◆ DATASET ENTRIES:
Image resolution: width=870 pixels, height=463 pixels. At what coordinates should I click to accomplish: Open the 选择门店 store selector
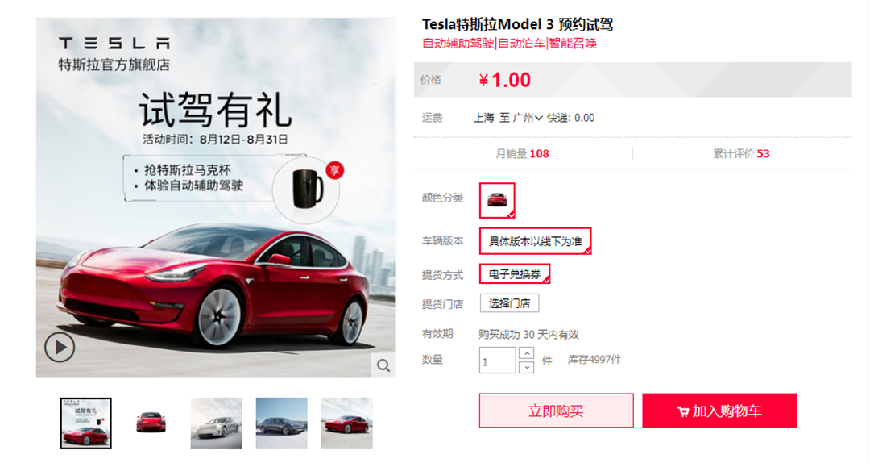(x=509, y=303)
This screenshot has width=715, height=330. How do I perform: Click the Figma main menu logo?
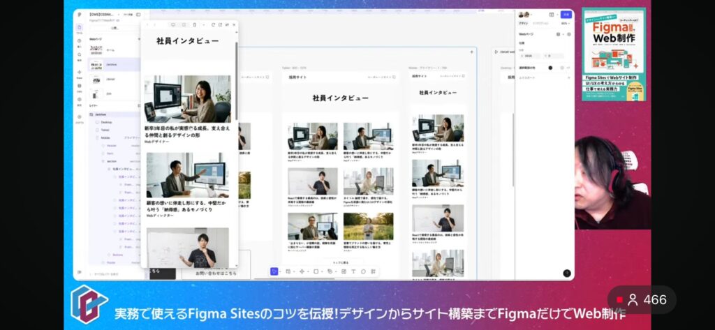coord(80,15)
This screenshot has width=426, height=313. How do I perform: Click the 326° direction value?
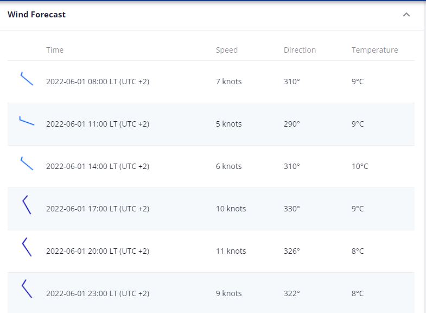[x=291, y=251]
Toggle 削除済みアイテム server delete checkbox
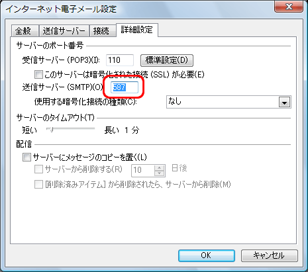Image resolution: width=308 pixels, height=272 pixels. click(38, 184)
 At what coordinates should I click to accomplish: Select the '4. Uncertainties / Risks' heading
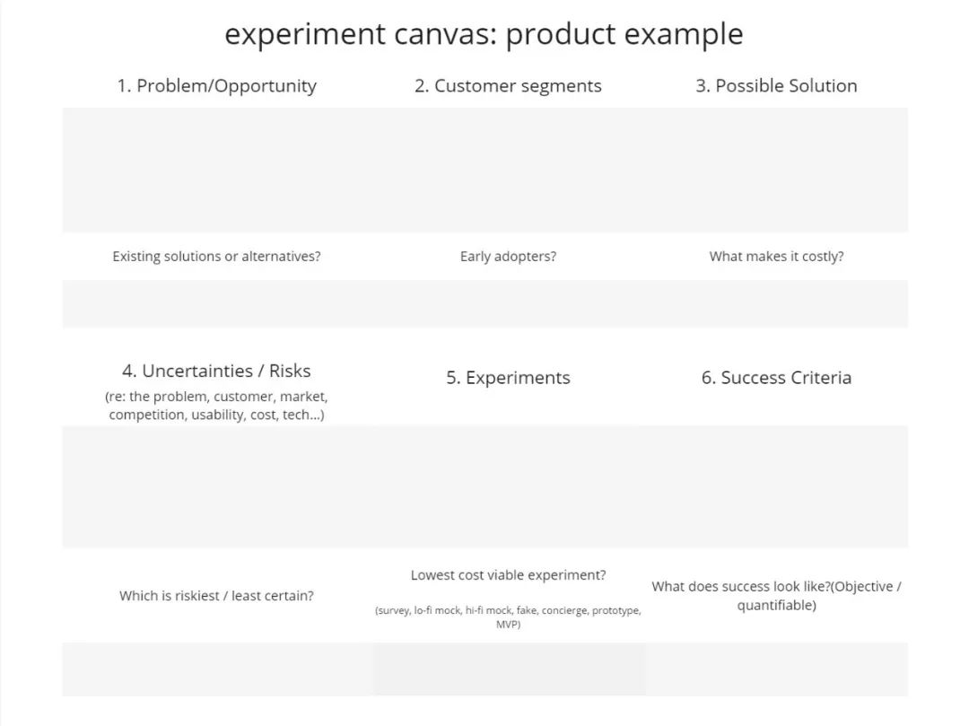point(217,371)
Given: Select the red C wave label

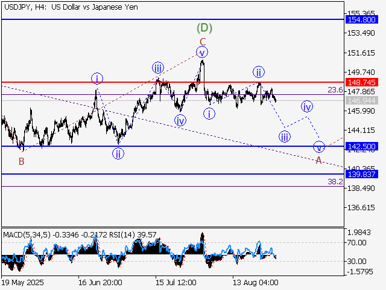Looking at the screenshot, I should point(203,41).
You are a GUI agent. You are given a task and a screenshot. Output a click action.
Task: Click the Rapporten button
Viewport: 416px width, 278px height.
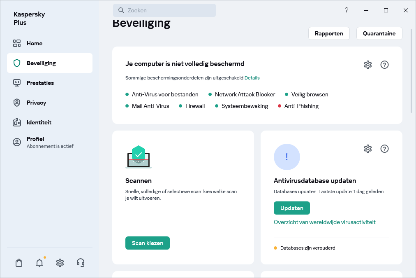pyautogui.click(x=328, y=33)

◆ THE TASK: Reproduce exactly the lines from the one with "Toggle 削除済みアイテム server delete checkbox" to the bottom of the listing, both ends included, and nothing else. Skip the pictures.

◆ ANSWER SECTION:
Toggle 削除済みアイテム server delete checkbox
Image resolution: width=308 pixels, height=272 pixels. click(38, 184)
 At what coordinates should I click to accomplish: Select the '4. Uncertainties / Risks' heading
point(217,371)
Given: Select the red C wave label

Looking at the screenshot, I should point(203,41).
You are a GUI agent. You are given a task and a screenshot. Output a click action.
Task: Click the Rapporten button
Viewport: 416px width, 278px height.
pyautogui.click(x=328, y=33)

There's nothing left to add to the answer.